PROMOTION
A MEAL at Indian Tiffin Room is always full of unexpected pleasures. Sometimes the road less travelled is more scenic than the well-trodden route past bland kormas and the ubiquitous chicken tikka masala. Whatever you choose, at Indian Tiffin Room you can discover the real taste of India, its markets, streets and homes.
Friendly and intimate, a meal at ITR is almost like eating in someone's front room. A very popular front room. Even on a Sunday evening, the place was full so you'd be advised to book.

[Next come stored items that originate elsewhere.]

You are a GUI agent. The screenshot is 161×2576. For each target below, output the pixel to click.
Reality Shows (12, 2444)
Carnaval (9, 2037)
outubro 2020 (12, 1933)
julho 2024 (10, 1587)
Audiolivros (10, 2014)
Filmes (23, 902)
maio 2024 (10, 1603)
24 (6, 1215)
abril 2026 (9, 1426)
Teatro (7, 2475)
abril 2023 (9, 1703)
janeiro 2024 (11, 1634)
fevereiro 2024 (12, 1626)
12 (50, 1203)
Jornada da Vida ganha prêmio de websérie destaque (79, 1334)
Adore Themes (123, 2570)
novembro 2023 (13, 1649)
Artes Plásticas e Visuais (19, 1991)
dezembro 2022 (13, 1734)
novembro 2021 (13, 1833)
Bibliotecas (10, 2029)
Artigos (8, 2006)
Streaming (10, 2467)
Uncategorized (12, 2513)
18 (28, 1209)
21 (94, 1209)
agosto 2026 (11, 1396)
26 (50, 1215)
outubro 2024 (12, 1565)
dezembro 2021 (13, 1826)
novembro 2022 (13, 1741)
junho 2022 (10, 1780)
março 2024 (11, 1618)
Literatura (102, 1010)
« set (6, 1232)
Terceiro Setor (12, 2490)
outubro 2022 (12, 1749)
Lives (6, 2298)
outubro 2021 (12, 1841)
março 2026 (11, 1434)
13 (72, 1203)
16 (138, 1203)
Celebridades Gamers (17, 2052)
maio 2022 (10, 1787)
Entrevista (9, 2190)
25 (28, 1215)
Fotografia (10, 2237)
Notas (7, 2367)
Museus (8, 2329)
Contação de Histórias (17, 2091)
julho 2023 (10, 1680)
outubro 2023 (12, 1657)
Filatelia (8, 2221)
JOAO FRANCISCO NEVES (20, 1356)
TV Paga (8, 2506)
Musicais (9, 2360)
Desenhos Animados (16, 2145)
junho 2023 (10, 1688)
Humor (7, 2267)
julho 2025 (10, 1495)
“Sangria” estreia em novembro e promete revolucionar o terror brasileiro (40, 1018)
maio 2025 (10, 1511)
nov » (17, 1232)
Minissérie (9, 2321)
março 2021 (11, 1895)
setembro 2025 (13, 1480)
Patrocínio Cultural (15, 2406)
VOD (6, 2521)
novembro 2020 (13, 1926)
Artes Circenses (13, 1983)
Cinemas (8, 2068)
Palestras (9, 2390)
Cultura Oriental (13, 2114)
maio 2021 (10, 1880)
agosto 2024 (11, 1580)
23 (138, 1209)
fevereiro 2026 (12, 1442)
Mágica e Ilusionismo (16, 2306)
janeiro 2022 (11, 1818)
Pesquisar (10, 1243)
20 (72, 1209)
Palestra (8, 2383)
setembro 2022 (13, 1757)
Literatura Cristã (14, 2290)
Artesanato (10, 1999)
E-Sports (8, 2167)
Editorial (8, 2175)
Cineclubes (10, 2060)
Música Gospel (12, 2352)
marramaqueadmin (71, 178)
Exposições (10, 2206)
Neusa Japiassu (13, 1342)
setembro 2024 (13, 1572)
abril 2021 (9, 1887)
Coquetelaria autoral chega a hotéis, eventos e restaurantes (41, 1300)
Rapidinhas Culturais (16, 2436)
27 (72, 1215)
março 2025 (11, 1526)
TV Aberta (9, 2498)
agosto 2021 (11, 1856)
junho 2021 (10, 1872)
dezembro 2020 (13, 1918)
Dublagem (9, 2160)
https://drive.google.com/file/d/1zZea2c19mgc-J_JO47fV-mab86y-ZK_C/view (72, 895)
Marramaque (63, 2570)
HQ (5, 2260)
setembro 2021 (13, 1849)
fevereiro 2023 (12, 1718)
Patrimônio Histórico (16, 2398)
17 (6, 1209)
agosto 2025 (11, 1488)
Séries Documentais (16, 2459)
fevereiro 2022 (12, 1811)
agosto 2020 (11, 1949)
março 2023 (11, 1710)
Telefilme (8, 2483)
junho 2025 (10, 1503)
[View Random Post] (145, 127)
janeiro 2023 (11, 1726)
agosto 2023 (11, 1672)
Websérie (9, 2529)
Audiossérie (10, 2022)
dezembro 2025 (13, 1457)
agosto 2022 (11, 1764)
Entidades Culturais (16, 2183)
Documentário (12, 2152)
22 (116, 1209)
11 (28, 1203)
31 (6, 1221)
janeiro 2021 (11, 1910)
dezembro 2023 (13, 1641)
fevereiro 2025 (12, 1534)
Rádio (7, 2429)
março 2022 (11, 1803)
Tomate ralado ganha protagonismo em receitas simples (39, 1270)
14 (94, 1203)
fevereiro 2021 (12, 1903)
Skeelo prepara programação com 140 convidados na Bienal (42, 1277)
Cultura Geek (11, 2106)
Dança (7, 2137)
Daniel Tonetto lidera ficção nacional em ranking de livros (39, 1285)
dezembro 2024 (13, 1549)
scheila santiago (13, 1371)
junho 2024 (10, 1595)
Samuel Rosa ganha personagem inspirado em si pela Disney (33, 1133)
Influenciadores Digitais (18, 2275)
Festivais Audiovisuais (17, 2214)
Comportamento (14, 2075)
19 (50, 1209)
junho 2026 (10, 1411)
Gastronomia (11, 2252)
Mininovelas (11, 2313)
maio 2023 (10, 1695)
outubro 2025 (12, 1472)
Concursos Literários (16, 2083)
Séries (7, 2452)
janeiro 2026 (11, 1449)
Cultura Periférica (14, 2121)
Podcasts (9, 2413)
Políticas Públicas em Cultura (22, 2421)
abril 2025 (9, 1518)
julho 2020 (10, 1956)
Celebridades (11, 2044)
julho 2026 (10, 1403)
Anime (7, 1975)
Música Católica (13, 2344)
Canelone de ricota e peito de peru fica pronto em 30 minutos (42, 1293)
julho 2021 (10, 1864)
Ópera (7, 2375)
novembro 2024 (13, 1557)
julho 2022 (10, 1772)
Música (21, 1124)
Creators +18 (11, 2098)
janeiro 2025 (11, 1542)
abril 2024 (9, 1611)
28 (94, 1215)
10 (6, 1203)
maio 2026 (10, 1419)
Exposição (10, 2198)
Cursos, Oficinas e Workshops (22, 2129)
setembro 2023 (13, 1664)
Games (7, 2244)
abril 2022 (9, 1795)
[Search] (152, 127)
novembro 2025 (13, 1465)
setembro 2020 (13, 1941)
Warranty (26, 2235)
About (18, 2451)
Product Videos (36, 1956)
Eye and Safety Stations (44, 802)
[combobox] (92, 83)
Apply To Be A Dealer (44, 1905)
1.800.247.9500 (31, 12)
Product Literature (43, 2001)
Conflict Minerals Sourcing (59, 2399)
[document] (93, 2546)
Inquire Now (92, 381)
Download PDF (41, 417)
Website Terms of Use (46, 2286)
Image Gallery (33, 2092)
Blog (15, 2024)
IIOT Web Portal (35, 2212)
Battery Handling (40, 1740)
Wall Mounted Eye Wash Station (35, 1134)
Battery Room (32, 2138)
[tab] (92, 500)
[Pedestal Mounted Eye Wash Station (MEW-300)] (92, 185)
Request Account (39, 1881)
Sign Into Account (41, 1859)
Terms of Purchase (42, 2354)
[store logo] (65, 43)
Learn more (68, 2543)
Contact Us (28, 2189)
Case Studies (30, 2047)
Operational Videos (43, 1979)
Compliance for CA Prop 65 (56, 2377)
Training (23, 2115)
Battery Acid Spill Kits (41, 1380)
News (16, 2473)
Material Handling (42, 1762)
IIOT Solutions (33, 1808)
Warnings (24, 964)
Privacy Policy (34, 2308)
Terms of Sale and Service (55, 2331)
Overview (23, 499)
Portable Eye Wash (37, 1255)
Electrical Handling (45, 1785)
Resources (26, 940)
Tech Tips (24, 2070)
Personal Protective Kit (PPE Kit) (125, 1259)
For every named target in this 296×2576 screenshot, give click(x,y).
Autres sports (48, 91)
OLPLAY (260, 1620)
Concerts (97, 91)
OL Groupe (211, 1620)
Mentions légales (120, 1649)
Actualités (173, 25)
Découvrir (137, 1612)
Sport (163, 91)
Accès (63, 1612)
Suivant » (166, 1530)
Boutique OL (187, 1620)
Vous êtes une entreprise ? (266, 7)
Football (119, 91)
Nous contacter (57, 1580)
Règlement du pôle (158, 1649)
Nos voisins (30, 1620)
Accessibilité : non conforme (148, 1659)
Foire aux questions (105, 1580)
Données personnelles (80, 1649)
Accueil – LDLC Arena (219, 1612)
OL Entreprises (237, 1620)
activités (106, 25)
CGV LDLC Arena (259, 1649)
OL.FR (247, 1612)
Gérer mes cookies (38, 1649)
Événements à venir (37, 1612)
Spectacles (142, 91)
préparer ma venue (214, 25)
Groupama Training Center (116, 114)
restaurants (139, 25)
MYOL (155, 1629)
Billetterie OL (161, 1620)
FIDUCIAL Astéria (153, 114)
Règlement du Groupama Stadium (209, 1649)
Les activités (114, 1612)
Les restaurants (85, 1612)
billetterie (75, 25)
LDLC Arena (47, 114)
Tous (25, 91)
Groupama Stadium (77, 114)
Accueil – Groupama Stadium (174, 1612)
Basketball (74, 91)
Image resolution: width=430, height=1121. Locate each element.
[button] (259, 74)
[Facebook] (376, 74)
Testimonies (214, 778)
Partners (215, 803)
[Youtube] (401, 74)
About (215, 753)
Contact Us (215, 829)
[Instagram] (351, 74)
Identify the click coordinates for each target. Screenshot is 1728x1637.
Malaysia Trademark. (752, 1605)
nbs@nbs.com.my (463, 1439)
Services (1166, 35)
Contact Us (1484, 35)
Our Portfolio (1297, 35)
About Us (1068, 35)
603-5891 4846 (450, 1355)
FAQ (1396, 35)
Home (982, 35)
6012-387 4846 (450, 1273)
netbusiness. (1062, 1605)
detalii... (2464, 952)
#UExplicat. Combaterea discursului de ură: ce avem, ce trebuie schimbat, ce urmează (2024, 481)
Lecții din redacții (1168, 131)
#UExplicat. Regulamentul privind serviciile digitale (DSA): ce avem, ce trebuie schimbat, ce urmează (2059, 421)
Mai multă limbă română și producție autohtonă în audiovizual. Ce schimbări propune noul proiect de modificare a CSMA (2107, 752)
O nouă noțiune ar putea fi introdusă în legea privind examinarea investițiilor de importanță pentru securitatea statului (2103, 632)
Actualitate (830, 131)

The menu seems complicated to the uninitiated, split up into sections which include: grazing or starters; grilled kebabs; tiffin meets ITR; Indo-Chinese; main meals. However, the charming staff helped us negotiate our way through the different dishes and we ended up with a selection of food which showcased the sensory delights of Indian street food.
Our starters were the mysore bonda, the beetroot shami kebab and the goat keema pav. The mysore bonda, miniature lentil fritters, were served with lentil sambar and coconut chutney. The batter was fresh, crisp and light, making each moreish mouthful a perfect introduction to the Indian Tiffin Room.
The beetroot shami kebab was a vibrantly-coloured delight, accompanied by a tamarind and date chutney with a sweet and sour tang and a mint chutney that managed to be both refreshing and fiery.
However, it was the goat keema pav which was the unanimous favourite. The rich, almost gamey flavour of the goat was complemented perfectly by the spices and was a more interesting alternative to the usual lamb keema. Mopped up with a bread bun, this is one street food item that should be served by the side of every road in Britain.
We also couldn’t resist the kinaesthetic joys of the puri grazing platter. Seizing each delicate, micro-thin pastry case, we poured in home-made paani (otherwise known as liquid bliss) and popped each puri in our mouths where they disintegrated, revealing fillings of potato, yoghurt and chutney. Wearing a white top, it was like Indian roulette – dicing with death, or at least hard-to-shift stains – but it was certainly both fun and memorable.
The onion ravi dosa was our choice for the tiffin meets ITR course. Although it was as light and delicate as lace, it put me in mind of a sub-continental Yorkshire pudding which can only be a good thing. With the delicious dips alongside, it was a tasty alternative to poppadums and might well be my new favourite foodstuff.
Main courses were equally tasty with paneer masala and rice for me and lamb dalcha and naan across the table. The lamb curry was aromatic with the slow-cooked lamb simply falling apart whilst the paneer was soft and creamy.
Why menus continue to translate paneer as cottage cheese, I will never know. ITR’s home-made paneer cubes which were bobbing around in a masala sauce had nothing in common with the calorie and taste-free bilge you find in supermarkets. Move over comté and camembert, there’s a new contender for the cheese crown.
The meal was finished off with rasmalai, divine balls of milk curd in a creamy saffron sauce and topped with a satisfying crunch of pistachio. After all that, I was finished off too but I didn’t regret a single mouthful.